**WHAT TO DO:** One figure is the whole answer: the number of lines below that contain the word "document".

**Stored items from a collection:**

◆ ◆ ◆ ◆ ◆

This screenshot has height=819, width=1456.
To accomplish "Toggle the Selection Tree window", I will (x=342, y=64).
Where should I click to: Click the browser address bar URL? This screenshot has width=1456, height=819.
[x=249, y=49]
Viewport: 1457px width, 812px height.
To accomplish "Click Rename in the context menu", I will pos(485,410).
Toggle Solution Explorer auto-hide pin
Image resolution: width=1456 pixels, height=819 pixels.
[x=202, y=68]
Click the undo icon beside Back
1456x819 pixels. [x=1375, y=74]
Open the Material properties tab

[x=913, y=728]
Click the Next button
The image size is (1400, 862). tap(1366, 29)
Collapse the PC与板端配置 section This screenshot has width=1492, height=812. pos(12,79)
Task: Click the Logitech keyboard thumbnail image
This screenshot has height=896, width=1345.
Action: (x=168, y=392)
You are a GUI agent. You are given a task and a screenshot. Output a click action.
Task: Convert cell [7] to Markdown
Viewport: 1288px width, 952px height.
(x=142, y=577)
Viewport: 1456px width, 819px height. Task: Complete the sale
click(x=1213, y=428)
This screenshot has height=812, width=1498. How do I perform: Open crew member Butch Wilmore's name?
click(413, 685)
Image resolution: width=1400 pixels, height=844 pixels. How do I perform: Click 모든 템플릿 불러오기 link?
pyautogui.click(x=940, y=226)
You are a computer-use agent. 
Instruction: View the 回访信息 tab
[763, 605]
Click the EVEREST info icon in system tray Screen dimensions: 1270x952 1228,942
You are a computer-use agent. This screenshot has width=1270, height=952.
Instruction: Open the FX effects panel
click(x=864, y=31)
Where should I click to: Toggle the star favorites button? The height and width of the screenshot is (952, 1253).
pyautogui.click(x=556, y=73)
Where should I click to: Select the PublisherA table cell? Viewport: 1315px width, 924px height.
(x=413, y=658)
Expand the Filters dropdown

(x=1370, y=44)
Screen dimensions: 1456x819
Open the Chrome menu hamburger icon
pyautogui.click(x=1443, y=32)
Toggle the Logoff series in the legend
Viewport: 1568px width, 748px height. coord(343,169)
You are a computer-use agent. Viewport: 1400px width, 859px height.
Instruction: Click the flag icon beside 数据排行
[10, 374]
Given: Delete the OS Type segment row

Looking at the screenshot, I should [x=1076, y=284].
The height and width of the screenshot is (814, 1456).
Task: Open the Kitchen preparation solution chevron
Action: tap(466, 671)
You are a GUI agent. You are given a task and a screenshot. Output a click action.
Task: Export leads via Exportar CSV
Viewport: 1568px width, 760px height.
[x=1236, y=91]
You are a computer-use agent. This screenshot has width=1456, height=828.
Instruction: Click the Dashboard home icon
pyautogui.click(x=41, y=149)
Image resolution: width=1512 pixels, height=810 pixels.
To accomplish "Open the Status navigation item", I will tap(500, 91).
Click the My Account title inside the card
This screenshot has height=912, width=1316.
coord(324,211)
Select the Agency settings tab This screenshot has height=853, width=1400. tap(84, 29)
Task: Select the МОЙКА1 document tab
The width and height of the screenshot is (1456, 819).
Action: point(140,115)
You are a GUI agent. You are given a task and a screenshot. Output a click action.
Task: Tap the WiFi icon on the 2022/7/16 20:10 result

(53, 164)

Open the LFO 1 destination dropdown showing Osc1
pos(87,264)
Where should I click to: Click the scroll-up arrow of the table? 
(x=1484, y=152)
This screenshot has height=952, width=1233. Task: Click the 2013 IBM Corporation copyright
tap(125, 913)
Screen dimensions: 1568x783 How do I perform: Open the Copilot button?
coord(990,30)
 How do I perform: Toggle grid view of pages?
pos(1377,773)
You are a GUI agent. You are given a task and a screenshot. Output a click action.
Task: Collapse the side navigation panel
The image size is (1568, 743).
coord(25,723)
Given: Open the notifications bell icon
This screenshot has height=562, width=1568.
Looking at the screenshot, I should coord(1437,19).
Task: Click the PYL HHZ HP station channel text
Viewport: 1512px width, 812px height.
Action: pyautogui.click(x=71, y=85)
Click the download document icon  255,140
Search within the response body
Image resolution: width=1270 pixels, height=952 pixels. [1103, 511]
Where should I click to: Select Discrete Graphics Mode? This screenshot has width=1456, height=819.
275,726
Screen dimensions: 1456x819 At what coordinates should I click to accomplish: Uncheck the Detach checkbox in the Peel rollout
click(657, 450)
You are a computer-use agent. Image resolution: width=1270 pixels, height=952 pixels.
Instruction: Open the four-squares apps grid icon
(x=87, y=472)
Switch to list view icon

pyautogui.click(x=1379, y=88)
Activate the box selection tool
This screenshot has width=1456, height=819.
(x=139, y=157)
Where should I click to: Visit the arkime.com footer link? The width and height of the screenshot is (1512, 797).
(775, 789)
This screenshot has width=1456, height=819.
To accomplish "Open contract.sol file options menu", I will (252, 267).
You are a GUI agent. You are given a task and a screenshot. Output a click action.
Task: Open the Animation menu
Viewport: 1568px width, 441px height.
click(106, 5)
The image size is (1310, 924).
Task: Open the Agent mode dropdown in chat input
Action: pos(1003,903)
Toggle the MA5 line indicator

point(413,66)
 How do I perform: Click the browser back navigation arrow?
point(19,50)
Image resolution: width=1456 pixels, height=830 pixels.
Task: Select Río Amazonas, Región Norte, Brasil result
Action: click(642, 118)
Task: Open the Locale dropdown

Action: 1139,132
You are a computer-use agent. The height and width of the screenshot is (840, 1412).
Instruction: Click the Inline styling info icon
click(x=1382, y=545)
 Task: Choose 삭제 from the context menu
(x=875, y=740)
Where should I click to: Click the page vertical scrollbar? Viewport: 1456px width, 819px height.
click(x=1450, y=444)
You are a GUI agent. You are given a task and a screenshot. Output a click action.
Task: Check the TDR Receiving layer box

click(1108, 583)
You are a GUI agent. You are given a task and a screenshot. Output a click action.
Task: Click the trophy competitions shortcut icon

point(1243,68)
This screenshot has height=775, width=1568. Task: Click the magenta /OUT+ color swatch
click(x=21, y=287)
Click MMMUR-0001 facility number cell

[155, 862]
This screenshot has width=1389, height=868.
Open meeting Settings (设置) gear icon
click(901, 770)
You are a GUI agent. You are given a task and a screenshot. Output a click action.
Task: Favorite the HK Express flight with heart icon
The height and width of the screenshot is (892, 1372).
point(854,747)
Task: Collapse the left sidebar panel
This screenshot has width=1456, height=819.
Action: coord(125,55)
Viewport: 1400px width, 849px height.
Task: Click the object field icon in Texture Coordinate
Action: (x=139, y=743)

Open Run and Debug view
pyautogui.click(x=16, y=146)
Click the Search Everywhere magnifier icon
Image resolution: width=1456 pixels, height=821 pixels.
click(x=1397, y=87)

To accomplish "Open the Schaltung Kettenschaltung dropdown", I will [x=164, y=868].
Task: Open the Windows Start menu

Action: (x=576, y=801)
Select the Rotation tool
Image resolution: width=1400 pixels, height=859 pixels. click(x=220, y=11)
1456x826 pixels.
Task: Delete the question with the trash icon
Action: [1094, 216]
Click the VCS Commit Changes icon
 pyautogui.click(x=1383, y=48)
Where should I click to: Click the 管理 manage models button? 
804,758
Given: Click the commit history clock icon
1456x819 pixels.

◆ ◆ ◆ ◆ ◆

**YOUR SOLUTION:** 2